*Selected text:*
Indemnity, Subrogation and
Subordination

 

SECTION 6.01. Indemnity and Subrogation. 
 In addition to all such rights of
indemnity and subrogation as the Guarantors may have under applicable law (but
subject to Section 6.03), the Borrower agrees that (a) in the event a
payment shall be made by any Guarantor under this Agreement, the Borrower shall
indemnify such Guarantor for the full amount of such payment and such Guarantor
shall be subrogated to the rights of the person to whom such payment shall have
been made to the extent of such payment and (b) in the event any assets of
any Guarantor shall be sold pursuant to this Agreement or any other Security
Document to satisfy in whole or in part a claim of any Secured Party, the
Borrower shall indemnify such Guarantor in an amount equal to the greater of
the book value or the fair market value of the assets so sold.

 

28

 

SECTION 6.02.
 Contribution
and Subrogation.  Each Guarantor (a “Contributing Guarantor”)  agrees
(subject to Section 6.03) that, in the event a payment shall be made by
any other Guarantor hereunder in respect of any Obligation, or assets of any
other Guarantor shall be sold pursuant to any Security Document to satisfy any
Obligation owed to any Secured Party, and such other Guarantor (the “Claiming
Guarantor”)  shall not have been fully
indemnified by the Borrower as provided in Section 6.01, the Contributing
Guarantor shall indemnify the Claiming Guarantor in an amount equal to (i) the
amount of such payment or (ii) the greater of the book value or the fair
market value of such assets, as the case may be, in each case multiplied by a
fraction of which the numerator shall be the net worth of the Contributing
Guarantor on the date hereof and the denominator shall be the aggregate net
worth of all the Guarantors on the date hereof (or, in the case of any
Guarantor becoming a party hereto pursuant to Section 7.16, the date of
the supplement hereto executed and delivered by such Guarantor). Any
Contributing Guarantor making any payment to a Claiming Guarantor pursuant to
this Section 6.02 shall be subrogated to the rights of such Claiming
Guarantor under Section 6.01 to the extent of such payment.

 

SECTION 6.03.
 Subordination.  (a) Notwithstanding
any provision of this Agreement to the contrary, all rights of the Guarantors
under Sections 6.01 and 6.02 and all other rights of indemnity, contribution or
subrogation under applicable law or otherwise shall be fully subordinated to
the indefeasible payment in full in cash of the Obligations. No failure on the
part of the Borrower or any Guarantor to make the payments required by Sections
6.01 and 6.02 (or any other payments required under applicable law or
otherwise) shall in any respect limit the obligations and liabilities of any
Guarantor with respect to its obligations hereunder, and each Guarantor shall
remain liable for the full amount of its obligations hereunder.

*Challenge 1:*
In the records, copy word for word the part that opens with the line containing "Viewport: 1400px width, 856px" and closes with the line containing "Looking at the screenshot, I should tap(1250, 550).", including both of those lines.
*Challenge 2:*
Pick up the text on guarantor indemnity, contribution and subordination from where it stops.

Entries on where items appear
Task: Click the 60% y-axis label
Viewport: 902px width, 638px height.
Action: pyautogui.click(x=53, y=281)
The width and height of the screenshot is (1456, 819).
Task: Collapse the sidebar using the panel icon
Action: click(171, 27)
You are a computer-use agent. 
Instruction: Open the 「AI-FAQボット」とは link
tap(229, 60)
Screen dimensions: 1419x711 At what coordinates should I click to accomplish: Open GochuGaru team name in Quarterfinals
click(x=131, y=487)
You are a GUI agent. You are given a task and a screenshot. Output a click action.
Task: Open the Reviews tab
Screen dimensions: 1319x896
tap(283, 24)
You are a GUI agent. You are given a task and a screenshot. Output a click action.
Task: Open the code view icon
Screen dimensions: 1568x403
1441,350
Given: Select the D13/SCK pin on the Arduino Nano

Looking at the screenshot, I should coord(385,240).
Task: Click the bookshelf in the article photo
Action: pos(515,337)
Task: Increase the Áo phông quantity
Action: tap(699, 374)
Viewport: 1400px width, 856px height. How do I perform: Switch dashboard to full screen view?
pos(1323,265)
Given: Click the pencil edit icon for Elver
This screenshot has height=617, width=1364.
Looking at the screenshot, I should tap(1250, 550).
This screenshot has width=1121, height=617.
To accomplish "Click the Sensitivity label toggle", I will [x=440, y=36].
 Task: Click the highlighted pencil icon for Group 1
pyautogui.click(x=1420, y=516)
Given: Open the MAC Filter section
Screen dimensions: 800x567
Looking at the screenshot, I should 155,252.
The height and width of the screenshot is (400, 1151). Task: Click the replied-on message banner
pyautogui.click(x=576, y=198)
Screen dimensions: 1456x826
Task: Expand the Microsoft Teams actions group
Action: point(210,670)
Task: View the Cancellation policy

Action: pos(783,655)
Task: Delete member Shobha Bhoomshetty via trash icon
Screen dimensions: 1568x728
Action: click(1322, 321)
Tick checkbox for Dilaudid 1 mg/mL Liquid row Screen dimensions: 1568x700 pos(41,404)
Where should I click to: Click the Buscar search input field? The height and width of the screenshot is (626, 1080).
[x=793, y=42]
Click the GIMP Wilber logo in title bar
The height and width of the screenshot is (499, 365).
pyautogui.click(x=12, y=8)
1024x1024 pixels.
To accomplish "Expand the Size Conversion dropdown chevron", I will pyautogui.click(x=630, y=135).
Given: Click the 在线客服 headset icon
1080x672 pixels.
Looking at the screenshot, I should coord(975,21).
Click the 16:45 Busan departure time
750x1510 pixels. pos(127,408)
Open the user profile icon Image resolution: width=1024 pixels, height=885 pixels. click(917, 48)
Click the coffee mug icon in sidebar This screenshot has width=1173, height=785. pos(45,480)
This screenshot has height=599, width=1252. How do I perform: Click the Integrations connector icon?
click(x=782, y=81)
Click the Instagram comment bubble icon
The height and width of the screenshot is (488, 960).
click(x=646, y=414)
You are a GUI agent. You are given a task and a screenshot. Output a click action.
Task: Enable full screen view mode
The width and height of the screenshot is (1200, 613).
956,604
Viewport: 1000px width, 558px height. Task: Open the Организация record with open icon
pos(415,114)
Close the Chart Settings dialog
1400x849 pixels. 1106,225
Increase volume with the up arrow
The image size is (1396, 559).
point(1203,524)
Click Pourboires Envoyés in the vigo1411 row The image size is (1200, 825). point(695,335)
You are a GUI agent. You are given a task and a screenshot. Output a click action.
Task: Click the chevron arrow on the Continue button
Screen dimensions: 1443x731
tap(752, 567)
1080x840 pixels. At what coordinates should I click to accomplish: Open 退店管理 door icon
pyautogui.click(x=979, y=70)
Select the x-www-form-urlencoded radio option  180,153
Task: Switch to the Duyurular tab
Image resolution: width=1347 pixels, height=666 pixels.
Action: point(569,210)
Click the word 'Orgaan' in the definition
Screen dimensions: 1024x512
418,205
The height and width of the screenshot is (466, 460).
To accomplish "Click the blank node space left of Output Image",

*Reply 1:*
Viewport: 1400px width, 856px height. How do I perform: Switch dashboard to full screen view?
pos(1323,265)
Given: Click the pencil edit icon for Elver
This screenshot has height=617, width=1364.
Looking at the screenshot, I should tap(1250, 550).

*Reply 2:*
(b) The
Borrower and each Guarantor hereby agree that all Indebtedness and other
monetary obligations owed by it to any Subsidiary that is not a Loan Party (or,
in the case of the Borrower, any Subsidiary) shall be fully subordinated to the
indefeasible payment in full in cash of the Obligations, it being agreed that,
for greater certainty, other than upon the occurrence and during the
continuance of an Event of Default, the Borrower and each Guarantor shall be
allowed to make payments with respect to Indebtedness permitted to be incurred
pursuant to Section 6.01 of the Credit Agreement in accordance with the
terms thereof.

 

ARTICLE VII 

 

Miscellaneous

 

SECTION 7.01.
 Notices.   All communications and notices
hereunder shall (except as otherwise expressly permitted herein) be in writing
and given as provided in Section 9.01 of the Credit Agreement. All
communications and notices hereunder to any Subsidiary Guarantor shall be given
to it in care of the Borrower as provided in Section 9.01 of the Credit
Agreement.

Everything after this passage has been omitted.